Rui-Lan Lü, Tie-Jun Wu, Ling Yu
Institute of Intelligent Systems and Decision-making, Zhejiang University, Hangzhou 310027, China.
Guang Pu Xue Yu Guang Pu Fen Xi. 2004 Jul;24(7):826-9.
An ideal spectrum signal prototype is constructed in this paper based on the infrared ray spectrum of octane levelmeasurement to evaluate the performances of wavelet based threshold denoising approaches via different combinations of mother wavelet functions and thresholds. A performance index eta is defined to assess the signal-to-noise ratios (SNR) of denoising results, inconsideration of the trade-off between the SNR and the distortion of the original signal after wavelet denoising. Three families of mother wavelets (Symlets, Daubechies and Coiflet), four threshold selection rules (Rigrsure, Sqtwolog, Heursure and Manimaxi), and three threshold rescaling methods (One, Sln and Mln) are tested in a series of experiments to estimate the functioning of those wavelets and thresholding parameters. Experimental results show that in the cases investigated in this paper, the best denoising performance is reached via the combinations of Daubechies9 or Symlet7, 11, 14, 15 wavelets, "Rigrsure" threshold selection rule, and "Sln" threshold rescaling method.

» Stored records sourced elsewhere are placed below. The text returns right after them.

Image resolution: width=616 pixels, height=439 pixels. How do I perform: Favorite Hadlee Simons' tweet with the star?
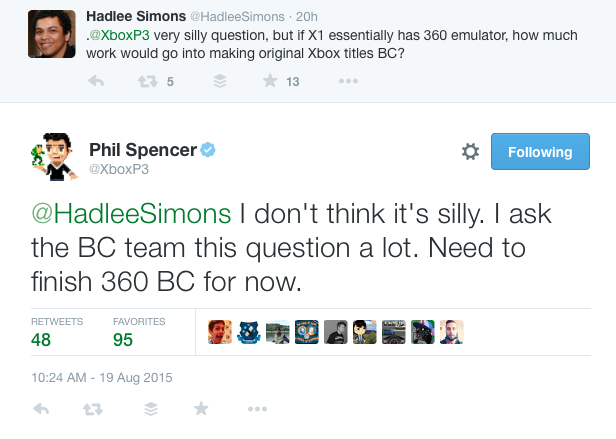[270, 81]
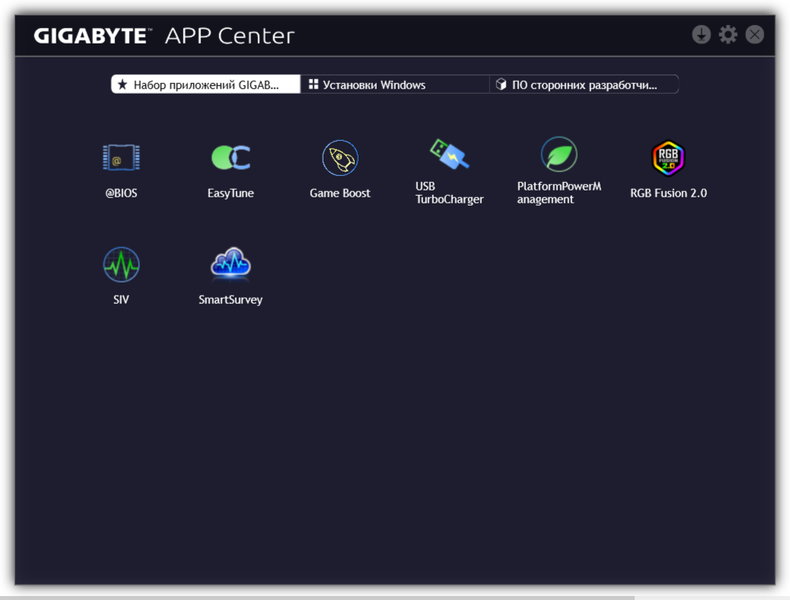Click the SmartSurvey text label
The width and height of the screenshot is (790, 600).
231,299
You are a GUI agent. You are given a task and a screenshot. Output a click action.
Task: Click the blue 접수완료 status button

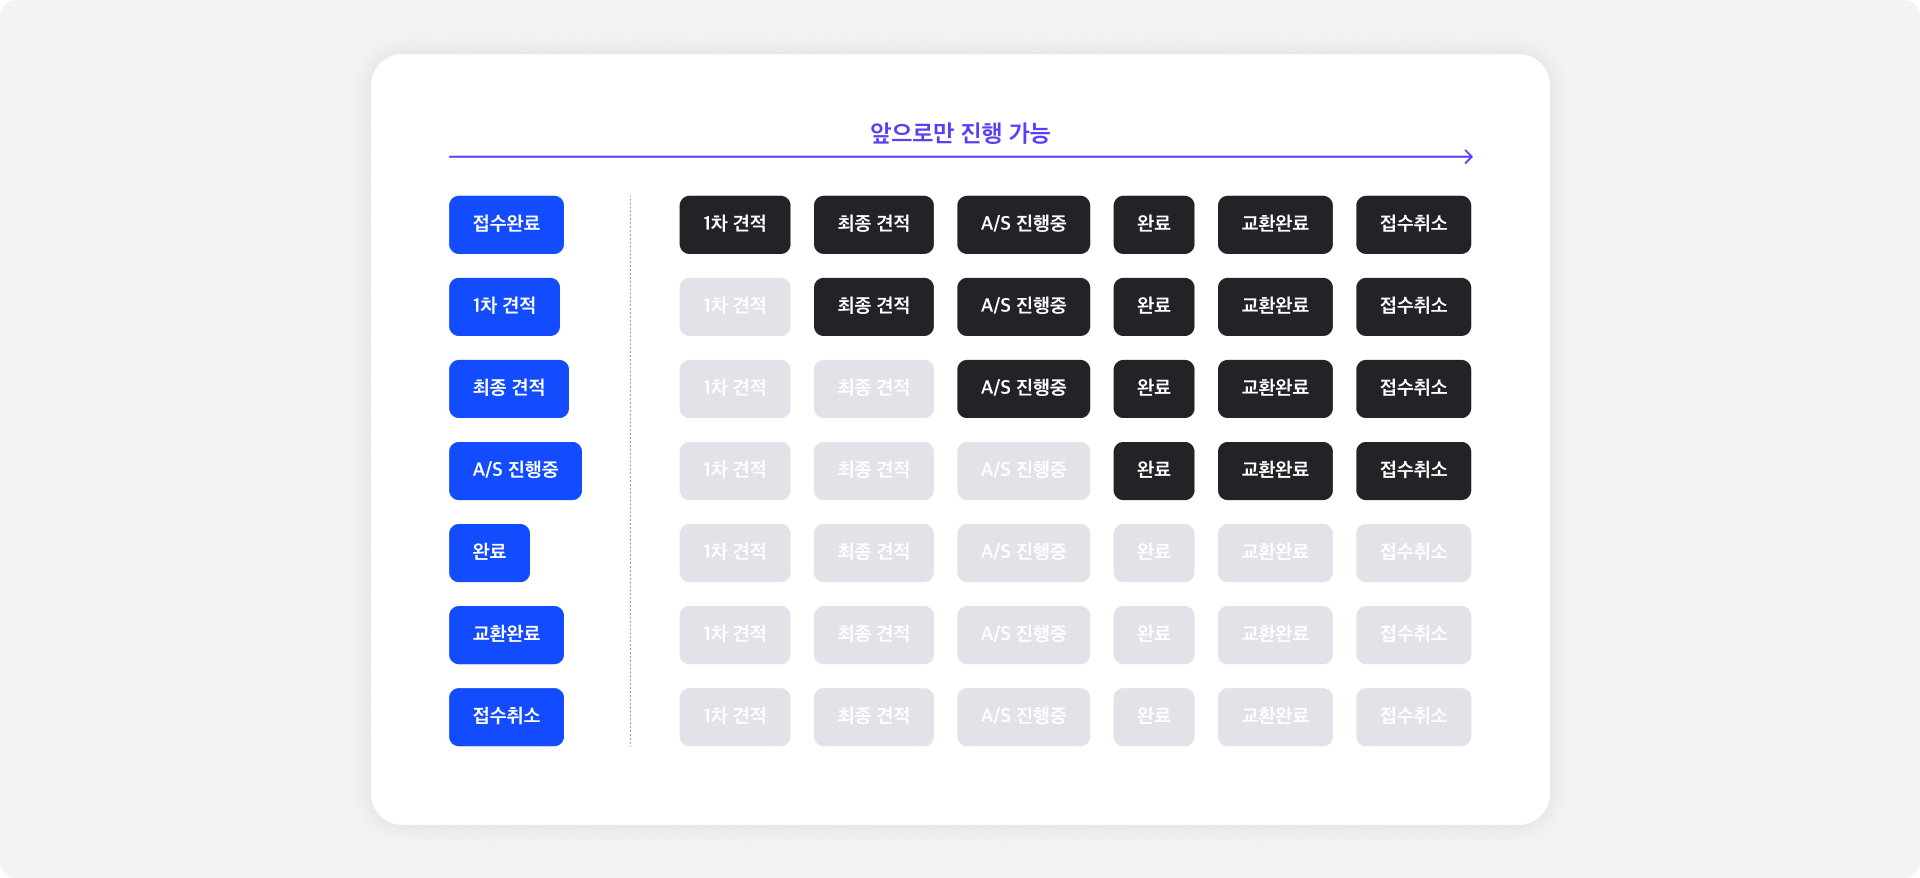coord(506,225)
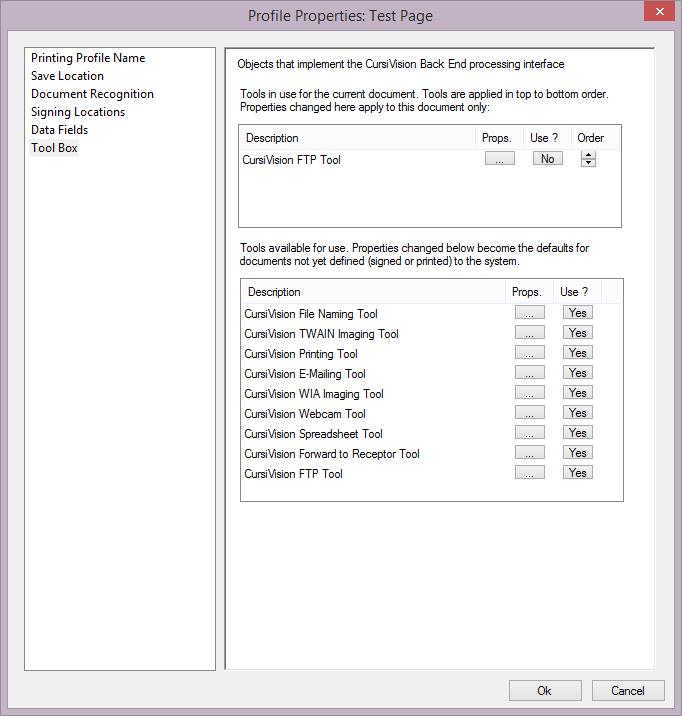Viewport: 682px width, 716px height.
Task: Move FTP Tool up in order
Action: pos(588,155)
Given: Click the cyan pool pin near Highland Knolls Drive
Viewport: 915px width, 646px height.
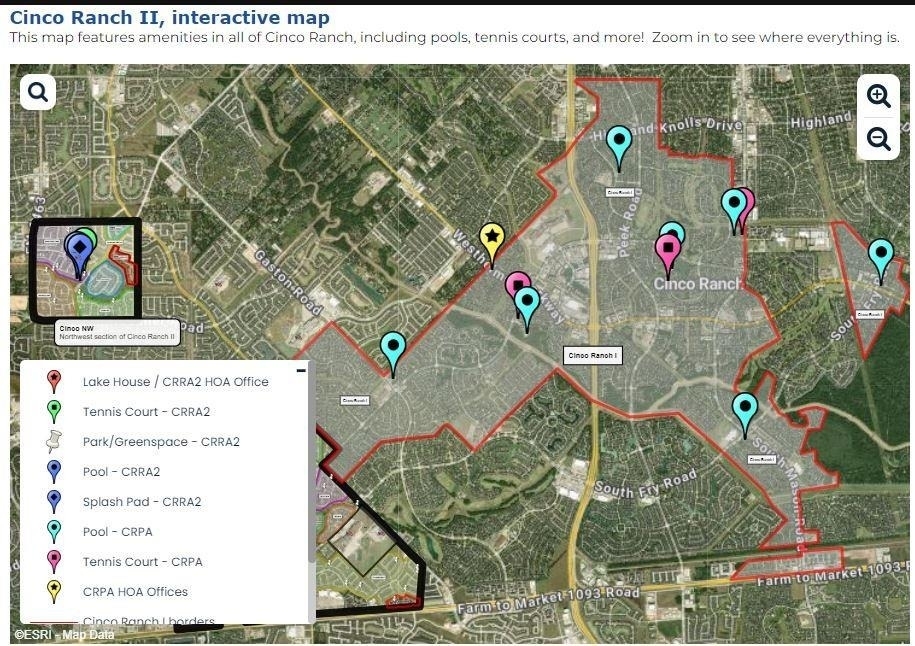Looking at the screenshot, I should coord(619,148).
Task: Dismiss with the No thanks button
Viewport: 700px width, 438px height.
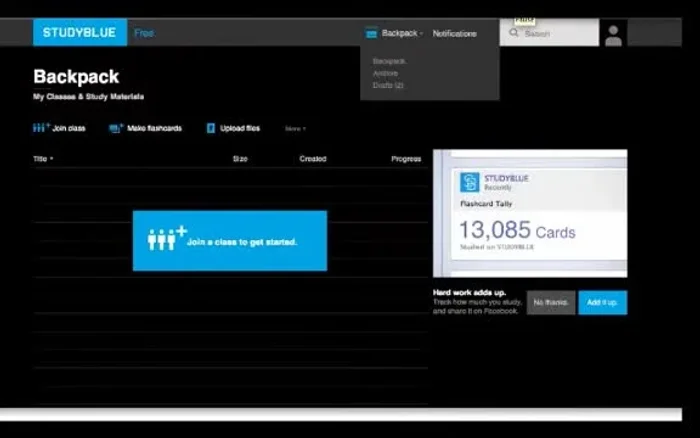Action: [551, 302]
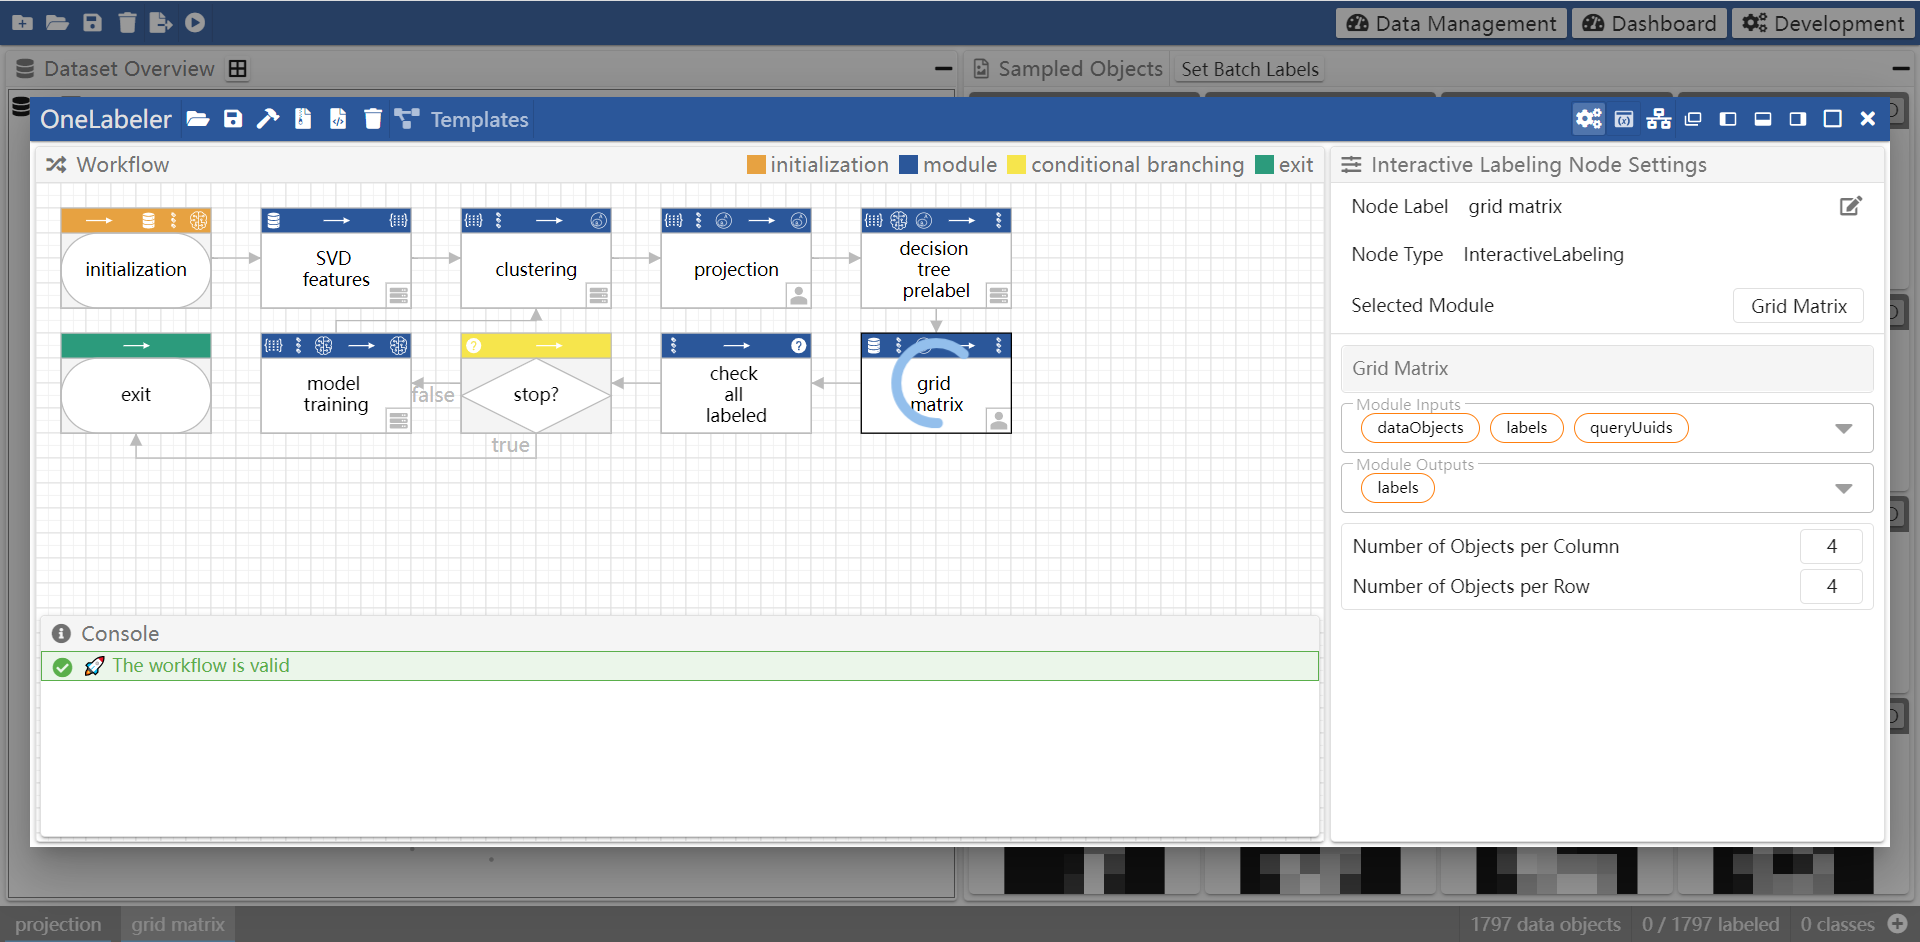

本文基于辛烷值测量的红外光谱构建了理想的光谱信号原型,以通过母小波函数和阈值的不同组合来评估基于小波的阈值去噪方法的性能。定义了一个性能指标eta来评估去噪结果的信噪比(SNR),同时考虑到小波去噪后SNR与原始信号失真之间的权衡。在一系列实验中测试了三类母小波(Symlets、Daubechies和Coiflet)、四种阈值选择规则(Rigrsure、Sqtwolog、Heursure和Manimaxi)以及三种阈值重缩放方法(One、Sln和Mln),以估计这些小波和阈值参数的功能。实验结果表明,在本文研究的情况下,通过Daubechies9或Symlet7、11、14、15小波、“Rigrsure”阈值选择规则和“Sln”阈值重缩放方法的组合可达到最佳去噪性能。